§ **ABOUT THIS TASK**
Report all lines of the records that contain "element".

§ **PROVIDED ENTRIES**
_____
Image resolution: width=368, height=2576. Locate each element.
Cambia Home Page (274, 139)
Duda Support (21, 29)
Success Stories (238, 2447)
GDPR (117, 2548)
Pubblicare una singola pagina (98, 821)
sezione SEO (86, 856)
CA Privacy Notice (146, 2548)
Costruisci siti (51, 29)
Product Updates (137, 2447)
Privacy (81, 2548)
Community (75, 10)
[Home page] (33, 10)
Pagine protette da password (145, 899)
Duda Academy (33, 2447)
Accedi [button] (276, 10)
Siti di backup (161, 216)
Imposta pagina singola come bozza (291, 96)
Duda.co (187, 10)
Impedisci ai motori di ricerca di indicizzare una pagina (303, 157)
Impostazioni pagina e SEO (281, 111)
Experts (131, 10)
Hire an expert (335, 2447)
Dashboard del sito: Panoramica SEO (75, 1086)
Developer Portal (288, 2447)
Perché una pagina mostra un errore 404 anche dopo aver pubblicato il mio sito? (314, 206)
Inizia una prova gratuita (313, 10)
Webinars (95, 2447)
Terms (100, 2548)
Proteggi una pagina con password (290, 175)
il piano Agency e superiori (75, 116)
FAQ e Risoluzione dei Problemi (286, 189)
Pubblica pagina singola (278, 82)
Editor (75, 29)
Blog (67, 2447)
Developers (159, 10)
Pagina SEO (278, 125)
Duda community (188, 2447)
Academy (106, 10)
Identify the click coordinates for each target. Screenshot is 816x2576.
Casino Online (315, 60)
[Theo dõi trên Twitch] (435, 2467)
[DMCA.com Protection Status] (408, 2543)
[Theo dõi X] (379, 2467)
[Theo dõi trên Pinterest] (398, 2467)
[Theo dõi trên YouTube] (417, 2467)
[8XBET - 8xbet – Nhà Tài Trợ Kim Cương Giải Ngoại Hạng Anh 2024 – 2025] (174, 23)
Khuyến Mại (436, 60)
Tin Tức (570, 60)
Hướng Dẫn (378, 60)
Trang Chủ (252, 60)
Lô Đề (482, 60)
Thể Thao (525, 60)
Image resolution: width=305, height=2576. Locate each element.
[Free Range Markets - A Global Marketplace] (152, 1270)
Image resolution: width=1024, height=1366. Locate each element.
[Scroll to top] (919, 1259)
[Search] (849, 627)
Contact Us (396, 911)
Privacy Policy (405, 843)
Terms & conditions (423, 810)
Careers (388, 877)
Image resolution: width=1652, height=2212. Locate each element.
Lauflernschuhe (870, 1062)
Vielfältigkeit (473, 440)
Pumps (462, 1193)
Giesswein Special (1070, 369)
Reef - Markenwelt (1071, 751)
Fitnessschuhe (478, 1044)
_____
§ **OUTPUT FOR THIS TASK**
Image resolution: width=368, height=2576. Locate each element.
Image resolution: width=305, height=2576. Locate each element.
Image resolution: width=1024, height=1366. Locate each element.
Image resolution: width=1652, height=2212. Locate each element.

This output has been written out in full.